CONSIGNE PROPOSÉE A.
D'après le texte sur le lac Jabbûl, quel barrage a été mis en eau en 1973 ?
CONSIGNE PROPOSÉE B.
Renvoyez, sans la modifier, la partie du texte sur le lac Jabbûl qui va de « 3 - Le fonctionnement » jusqu'à « le lac Jabbûl. ».

TEXTE À LIRE.
>>>
3 - Le fonctionnement du lac Jabbûl

Le lac Jabbûl a probablement fonctionné comme une sebkha dans le passé, mais la présence d’un cours d’eau pérenne au nord (le Nahr ad-Dahab) a toujours permis qu’une partie de la dépression reste en eau toute l’année. Dans un passé proche (à la fin du XIXe siècle), les voyageurs qui traversèrent la région ont évoqué le lac Jabbûl.

C’est le cas du consul A. Poche, qui évoque un lac Jabbûl bien pourvu en eau, aux rives couvertes de fourrés de roseaux et sur lequel glissent des barques. E.-G. Rey (1873) l’évoque également en parlant d’un « grand lac salé nommé es-Sabka » sur les bords duquel « il se forme [...], durant les grandes chaleurs de l’été, une croûte de sel de 8 cm à 10 cm d’épaisseur que l’on recueille au mois de septembre. (...). La végétation de ses rives rappelle beaucoup celle de la Sabka de la mer Morte ». Enfin, le Comte de Perthuis (1896, p. 127) parle d’une « très grande nappe d’eau ». Dans ces descriptions on peut retrouver les grands traits du fonctionnement actuel. Le lac est en eau une partie de l’année, puis connaît un assèchement partiel lors des grandes chaleurs estivales, période durant laquelle l’évaporation est telle que le sel cristallise en surface. Les récits de voyageurs sont des documents riches mais doivent être maniés avec précaution car on ne connaît pas toujours la saison du voyage ainsi que la perception des voyageurs qui peut « orienter » leur description.

Plus récemment, le fonctionnement du lac Jabbûl a été modifié. En effet, au moment du développement de l’irrigation dans la région, après la mise en eau du barrage de Tabqa (1973), le lac Jabbûl a été utilisé comme le réceptacle naturel des eaux de drainage et des surplus d’irrigation. Au départ localisées uniquement dans la région de Meskéné, à l’est du lac Jabbûl, les zones irriguées se sont étendues au nord et au nord-ouest de la région, ainsi que, dans une moindre mesure, au sud-sud-est, près du débouché du Wadi Abû al-Ghor. Récemment (à la fin des années 1990) des zones d’irrigation ont pu être mises en œuvre dans l’ouest de la région, jusqu’à Haklâ, grâce à l’extension du canal d’irrigation qui terminait sa course, auparavant, à Sfirat. (figure 11). Cette irrigation nouvelle a contribué à accroître le bilan hydrique du lac.
<<<
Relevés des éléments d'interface
>>>
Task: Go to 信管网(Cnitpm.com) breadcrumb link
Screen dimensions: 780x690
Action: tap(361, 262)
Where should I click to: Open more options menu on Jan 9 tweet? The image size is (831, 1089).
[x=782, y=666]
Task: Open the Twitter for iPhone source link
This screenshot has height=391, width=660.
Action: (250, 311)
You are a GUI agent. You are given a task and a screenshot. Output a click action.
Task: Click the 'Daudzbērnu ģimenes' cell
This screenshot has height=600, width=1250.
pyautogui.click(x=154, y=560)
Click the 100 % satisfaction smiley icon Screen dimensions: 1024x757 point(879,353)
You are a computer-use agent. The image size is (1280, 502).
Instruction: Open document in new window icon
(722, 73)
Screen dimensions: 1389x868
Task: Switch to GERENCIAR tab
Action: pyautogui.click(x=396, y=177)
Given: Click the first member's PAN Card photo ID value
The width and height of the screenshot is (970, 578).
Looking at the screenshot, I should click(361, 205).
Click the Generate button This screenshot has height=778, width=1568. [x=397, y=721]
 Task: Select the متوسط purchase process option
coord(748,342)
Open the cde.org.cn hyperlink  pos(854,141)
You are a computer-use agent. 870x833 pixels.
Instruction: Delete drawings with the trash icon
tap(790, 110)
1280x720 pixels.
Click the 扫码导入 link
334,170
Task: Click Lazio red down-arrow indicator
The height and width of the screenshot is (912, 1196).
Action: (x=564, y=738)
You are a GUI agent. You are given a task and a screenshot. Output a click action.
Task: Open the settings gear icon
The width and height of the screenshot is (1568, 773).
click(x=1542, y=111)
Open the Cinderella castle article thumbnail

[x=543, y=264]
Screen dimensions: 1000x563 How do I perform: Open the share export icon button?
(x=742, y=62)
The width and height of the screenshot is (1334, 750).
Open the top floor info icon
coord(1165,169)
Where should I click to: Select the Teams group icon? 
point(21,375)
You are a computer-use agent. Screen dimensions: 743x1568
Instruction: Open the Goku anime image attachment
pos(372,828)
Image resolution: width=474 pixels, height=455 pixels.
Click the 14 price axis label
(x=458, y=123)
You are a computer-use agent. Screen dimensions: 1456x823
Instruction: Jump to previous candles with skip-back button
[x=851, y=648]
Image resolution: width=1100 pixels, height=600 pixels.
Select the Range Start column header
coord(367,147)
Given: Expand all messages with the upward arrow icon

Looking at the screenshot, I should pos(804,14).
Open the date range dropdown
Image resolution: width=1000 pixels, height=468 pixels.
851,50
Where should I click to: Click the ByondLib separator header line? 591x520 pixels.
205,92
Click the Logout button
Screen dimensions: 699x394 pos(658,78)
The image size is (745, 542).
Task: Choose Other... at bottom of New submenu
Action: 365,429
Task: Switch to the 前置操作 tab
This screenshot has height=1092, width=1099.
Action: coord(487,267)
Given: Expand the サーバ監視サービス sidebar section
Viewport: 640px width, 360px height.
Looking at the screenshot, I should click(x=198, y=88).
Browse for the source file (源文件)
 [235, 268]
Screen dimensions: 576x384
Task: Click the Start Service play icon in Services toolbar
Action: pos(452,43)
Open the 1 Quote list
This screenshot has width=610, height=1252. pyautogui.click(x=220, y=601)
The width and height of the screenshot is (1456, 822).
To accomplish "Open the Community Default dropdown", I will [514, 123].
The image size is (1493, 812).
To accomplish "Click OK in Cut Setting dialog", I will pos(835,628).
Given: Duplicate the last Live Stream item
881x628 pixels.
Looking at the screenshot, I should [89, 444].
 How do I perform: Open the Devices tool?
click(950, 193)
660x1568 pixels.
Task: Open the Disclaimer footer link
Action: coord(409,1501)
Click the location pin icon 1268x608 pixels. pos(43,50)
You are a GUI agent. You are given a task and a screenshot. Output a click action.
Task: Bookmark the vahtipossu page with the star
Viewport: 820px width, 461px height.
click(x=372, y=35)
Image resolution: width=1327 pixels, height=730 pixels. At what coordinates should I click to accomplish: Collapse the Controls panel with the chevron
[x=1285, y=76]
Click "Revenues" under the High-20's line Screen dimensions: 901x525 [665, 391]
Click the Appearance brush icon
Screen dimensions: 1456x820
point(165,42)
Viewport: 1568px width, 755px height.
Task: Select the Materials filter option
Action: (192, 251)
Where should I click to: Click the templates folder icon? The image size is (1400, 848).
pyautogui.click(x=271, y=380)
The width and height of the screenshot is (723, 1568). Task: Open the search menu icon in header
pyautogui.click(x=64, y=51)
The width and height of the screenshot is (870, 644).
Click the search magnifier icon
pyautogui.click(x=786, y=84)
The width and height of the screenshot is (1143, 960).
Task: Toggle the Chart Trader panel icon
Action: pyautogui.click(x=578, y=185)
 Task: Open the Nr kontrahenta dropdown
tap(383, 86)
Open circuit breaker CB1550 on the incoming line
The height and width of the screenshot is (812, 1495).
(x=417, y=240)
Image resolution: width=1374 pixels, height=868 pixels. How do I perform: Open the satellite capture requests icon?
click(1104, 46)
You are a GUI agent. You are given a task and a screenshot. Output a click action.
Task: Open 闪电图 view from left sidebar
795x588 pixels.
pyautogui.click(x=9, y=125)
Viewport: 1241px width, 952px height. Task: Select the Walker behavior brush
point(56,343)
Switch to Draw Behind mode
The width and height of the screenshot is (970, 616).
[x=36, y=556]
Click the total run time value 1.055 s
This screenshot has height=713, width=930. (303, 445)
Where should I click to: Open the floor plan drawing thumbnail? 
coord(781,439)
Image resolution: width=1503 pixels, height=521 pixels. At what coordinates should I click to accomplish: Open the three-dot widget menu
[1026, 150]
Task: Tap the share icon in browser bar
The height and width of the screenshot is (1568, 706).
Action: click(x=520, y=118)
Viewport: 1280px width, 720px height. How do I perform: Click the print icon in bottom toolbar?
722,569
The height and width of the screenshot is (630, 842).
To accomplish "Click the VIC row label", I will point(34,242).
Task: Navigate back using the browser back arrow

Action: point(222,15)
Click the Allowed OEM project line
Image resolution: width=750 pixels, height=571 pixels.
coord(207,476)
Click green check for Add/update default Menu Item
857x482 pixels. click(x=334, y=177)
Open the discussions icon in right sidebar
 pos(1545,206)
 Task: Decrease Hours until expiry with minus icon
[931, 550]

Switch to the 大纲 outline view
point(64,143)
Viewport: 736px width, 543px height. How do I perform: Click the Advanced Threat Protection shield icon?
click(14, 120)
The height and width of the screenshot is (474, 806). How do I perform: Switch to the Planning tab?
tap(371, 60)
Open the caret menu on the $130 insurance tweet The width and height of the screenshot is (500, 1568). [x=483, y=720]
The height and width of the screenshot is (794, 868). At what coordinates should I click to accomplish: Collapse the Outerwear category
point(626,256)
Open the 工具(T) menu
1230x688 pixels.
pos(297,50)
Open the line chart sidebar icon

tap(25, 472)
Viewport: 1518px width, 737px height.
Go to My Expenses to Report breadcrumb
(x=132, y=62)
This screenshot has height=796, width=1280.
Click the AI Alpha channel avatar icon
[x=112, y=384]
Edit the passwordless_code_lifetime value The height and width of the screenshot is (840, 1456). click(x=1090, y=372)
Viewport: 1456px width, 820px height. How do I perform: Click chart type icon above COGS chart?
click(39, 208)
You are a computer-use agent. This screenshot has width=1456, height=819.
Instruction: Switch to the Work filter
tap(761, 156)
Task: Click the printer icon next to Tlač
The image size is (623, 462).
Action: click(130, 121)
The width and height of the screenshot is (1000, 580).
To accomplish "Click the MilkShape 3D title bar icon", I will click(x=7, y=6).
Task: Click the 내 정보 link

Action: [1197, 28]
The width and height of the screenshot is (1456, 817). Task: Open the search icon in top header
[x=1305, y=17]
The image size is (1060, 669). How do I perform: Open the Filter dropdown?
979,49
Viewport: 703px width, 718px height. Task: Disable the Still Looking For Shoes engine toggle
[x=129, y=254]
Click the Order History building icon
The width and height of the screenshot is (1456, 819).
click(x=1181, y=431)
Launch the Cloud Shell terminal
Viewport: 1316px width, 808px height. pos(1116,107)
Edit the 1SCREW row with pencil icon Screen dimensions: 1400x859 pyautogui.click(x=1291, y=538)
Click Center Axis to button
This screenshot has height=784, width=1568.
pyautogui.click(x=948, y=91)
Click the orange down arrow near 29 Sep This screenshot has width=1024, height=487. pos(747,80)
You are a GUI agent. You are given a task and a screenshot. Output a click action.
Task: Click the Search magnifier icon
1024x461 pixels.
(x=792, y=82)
<<<
RÉPONSE CORRECTE A.
Le barrage de Tabqa.

RÉPONSE CORRECTE B.
3 - Le fonctionnement du lac Jabbûl

Le lac Jabbûl a probablement fonctionné comme une sebkha dans le passé, mais la présence d’un cours d’eau pérenne au nord (le Nahr ad-Dahab) a toujours permis qu’une partie de la dépression reste en eau toute l’année. Dans un passé proche (à la fin du XIXe siècle), les voyageurs qui traversèrent la région ont évoqué le lac Jabbûl.